The upcoming target of September 2024 for the White House’s Zero Trust implementation has prompted a renewed focus on cybersecurity within government agencies. However, recent cyberattacks, such as the Russian cyberattack that targeted U.S. government agencies, schools, hospitals, and local government institutions, have underscored the need for more robust security measures.
In response to these challenges, the Cybersecurity and Infrastructure Security Agency (CISA) released the second version of its Zero Trust Maturity Model, which provides a guide for federal agencies on the path to Zero Trust. The model acknowledges that different agencies are at varying stages of their Zero Trust journeys, with some facing obstacles due to legacy infrastructure and resource limitations.
Kirkwood asserts that the public sector can learn valuable lessons from the private sector when it comes to implementing Zero Trust. He emphasizes the importance of adopting the agility and flexibility of the business world to streamline the progress of Zero Trust projects, especially with looming implementation deadlines.
When planning to build out a Zero Trust program, Kirkwood recommends that government agencies begin by conducting a comprehensive assessment of their current security posture to identify potential gaps and threats. Following the assessment, agency leaders can then plan the transition and define goals for the project’s outcome, while also allocating necessary resources for implementation.
The execution of Zero Trust is highlighted as a critical phase, requiring agencies to ensure that employees receive dedicated training on working within the newly deployed architecture. Additionally, Kirkwood stresses the importance of implementing processes for monitoring and continuous improvement of Zero Trust architecture even after deployment is complete.

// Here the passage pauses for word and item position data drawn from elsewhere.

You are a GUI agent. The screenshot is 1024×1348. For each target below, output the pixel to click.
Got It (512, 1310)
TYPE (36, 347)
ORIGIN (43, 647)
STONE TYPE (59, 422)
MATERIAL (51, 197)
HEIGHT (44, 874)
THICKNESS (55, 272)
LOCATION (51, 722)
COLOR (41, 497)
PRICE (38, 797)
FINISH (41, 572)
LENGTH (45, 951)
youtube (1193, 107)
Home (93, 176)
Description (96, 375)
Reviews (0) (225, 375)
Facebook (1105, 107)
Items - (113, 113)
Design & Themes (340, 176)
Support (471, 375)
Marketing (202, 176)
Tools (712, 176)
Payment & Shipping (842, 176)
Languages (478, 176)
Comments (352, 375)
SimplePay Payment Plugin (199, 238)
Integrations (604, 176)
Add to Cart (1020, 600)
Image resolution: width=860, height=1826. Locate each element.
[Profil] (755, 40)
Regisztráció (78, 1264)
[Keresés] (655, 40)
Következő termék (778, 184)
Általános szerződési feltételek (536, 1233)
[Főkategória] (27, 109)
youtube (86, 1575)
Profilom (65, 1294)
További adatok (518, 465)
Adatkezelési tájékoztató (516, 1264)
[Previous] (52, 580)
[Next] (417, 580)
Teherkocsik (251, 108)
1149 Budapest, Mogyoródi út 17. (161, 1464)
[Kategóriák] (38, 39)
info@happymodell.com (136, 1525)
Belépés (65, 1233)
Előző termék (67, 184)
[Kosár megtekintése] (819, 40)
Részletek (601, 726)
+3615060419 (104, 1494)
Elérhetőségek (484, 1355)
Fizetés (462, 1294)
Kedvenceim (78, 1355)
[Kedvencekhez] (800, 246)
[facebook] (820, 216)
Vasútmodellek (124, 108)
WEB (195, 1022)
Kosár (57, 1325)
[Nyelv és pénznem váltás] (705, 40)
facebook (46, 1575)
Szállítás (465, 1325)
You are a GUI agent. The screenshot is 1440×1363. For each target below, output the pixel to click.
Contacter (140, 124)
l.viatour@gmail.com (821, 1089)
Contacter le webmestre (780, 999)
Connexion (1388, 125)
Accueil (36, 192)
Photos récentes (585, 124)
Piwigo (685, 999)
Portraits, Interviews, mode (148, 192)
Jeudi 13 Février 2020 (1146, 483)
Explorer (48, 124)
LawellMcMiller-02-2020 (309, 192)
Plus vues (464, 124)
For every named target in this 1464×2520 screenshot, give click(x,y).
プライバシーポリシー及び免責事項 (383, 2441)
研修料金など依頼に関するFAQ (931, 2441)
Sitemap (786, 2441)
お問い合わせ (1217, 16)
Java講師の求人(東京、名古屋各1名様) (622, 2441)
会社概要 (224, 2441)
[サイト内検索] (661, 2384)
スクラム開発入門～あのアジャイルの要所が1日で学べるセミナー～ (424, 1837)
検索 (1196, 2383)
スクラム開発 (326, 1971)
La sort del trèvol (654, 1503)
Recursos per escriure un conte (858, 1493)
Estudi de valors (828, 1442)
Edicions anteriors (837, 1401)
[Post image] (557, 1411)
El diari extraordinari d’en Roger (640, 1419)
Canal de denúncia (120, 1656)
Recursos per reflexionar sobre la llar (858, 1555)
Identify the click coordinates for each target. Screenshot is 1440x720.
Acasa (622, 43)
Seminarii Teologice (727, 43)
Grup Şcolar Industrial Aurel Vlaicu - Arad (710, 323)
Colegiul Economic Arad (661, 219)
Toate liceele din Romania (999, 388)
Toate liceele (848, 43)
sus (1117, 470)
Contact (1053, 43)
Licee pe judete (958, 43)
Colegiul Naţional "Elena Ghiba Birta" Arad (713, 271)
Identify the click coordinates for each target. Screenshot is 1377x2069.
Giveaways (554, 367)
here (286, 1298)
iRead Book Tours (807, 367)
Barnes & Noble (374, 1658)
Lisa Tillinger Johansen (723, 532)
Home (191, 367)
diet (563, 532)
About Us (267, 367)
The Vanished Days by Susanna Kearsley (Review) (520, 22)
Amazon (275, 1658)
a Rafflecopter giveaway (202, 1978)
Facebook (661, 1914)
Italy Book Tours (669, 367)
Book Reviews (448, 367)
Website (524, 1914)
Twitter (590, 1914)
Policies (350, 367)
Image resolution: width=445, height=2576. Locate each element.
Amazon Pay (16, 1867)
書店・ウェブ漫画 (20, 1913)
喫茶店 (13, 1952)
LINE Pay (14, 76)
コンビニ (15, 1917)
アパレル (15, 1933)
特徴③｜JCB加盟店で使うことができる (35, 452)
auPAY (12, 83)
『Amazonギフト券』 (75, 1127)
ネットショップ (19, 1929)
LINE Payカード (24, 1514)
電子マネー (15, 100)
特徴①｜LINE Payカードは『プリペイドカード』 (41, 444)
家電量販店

Looking ahead, Kirkwood anticipates that conversations about Zero Trust implementation will continue to dominate the public sector in the coming year. He believes that by drawing from the experiences of the private sector, government agencies can gain insights into which steps to take and which to avoid along their Zero Trust journeys.
In conclusion, Kirkwood reiterates the need for the public sector to leverage the expertise and best practices honed in the private sector as it pursues Zero Trust. By doing so, government agencies can build a more secure future and ensure the protection of critical infrastructure and sensitive data.